Prohibition never worked and neither will this. It will only make it harder for legitimate patients to get this medication. What drug will be next….?
Kevin I checked out your link.
Duncan Cross comments from a patient perspective: “…..One of the most frustrating problems with health care in this country is the paranoia and ignorance surrounding pain and pain treatment…..”
Anyone who thinks this is not a problem in other countries is living in a dream world. The doctors go through the same problems with their own medical boards, the patients have their access problems, and prescription drug abuse is on the rise everywhere.

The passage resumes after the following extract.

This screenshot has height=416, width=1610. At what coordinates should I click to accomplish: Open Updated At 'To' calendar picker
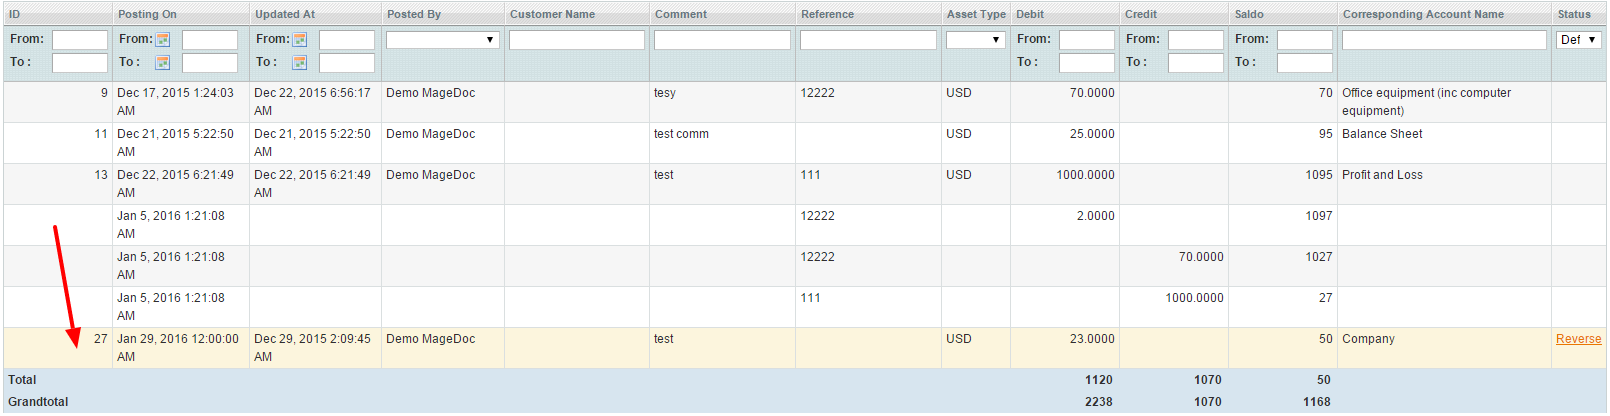[299, 63]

It seems from what we learn in school is that if you are prudent in how you prescribe narcotics, look for signs of dependence versus tolerance versus addiction, then you can appropriately prescribe. Also, for instance, if you have patients presenting with fibromyalgia or chronic pain conditions whereby it is difficult to ascertain the cause of the pain, wouldn’t it be smarter (in terms of risk management with DEA) to have them referred to a neurologist? With that said, you could limit your scope of CII prescribing. Also, note from what I was told in my law course, CIII – CV prescribing is being tracked as well.

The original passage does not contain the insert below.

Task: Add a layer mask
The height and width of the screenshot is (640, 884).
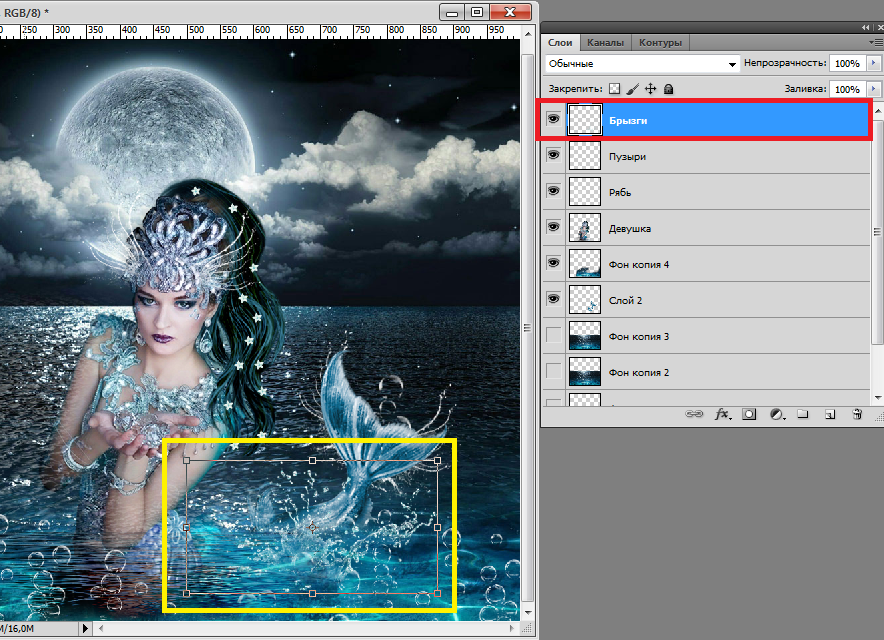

Also, I don’t understand what the scare is in terms of treating pain if you use appropriate agents. So, your more placebo type drug being Darvocet n-100, to tramadol (partial Mu agonist), to your hydrocodone/APAP combos, to other partial MU agonists, then to your natural opiods, and synthetic hi-potent agents like fentanyl or sufentanil.
And let’s say a patient starts asking for stronger and stronger pain medications. Well then you can make the decision to refer the patient to a neurologist or pain clinic or decide to increase the strength along the lines indicated above.
So for example if a patient was in a car accident, which is affirmed, you go ahead and prescribe a controlled drug knowing that the patient, once recovered ought to be weened off the medication and hopefully should not be dependent on it.
A whole category of MDs/DOs should not lose “scope of practice” just because of a few dirty or inexperienced docs. If you follow some basic rules with patients it will expose bad behaviors which can then be dealt with by frequent office visits and contracts signed by patients. Narcotics should never be prescribed over the phone without office visit and no refills should be given after hours for any reason, any change in dosage or medication should require an office visit. Mid- level providers should not have that type of scope of practice to presribe narcotics or psychotrophics and Urgent Care and Hospitals should send records to PCPs and encourage patients to see their PCP asap for further evaluation (as PCPs will know if patient is “drug-seeking”). Hospitals should have a policy of letting PCPs know if patient is continually coming in with “drug seeking” behavior. Pharmacists should let prescribing physicians know if they have filled the script by another physician within the last few days. Med legal already encourages physicians to have patients on narcotics with signs of addiction to sign contract.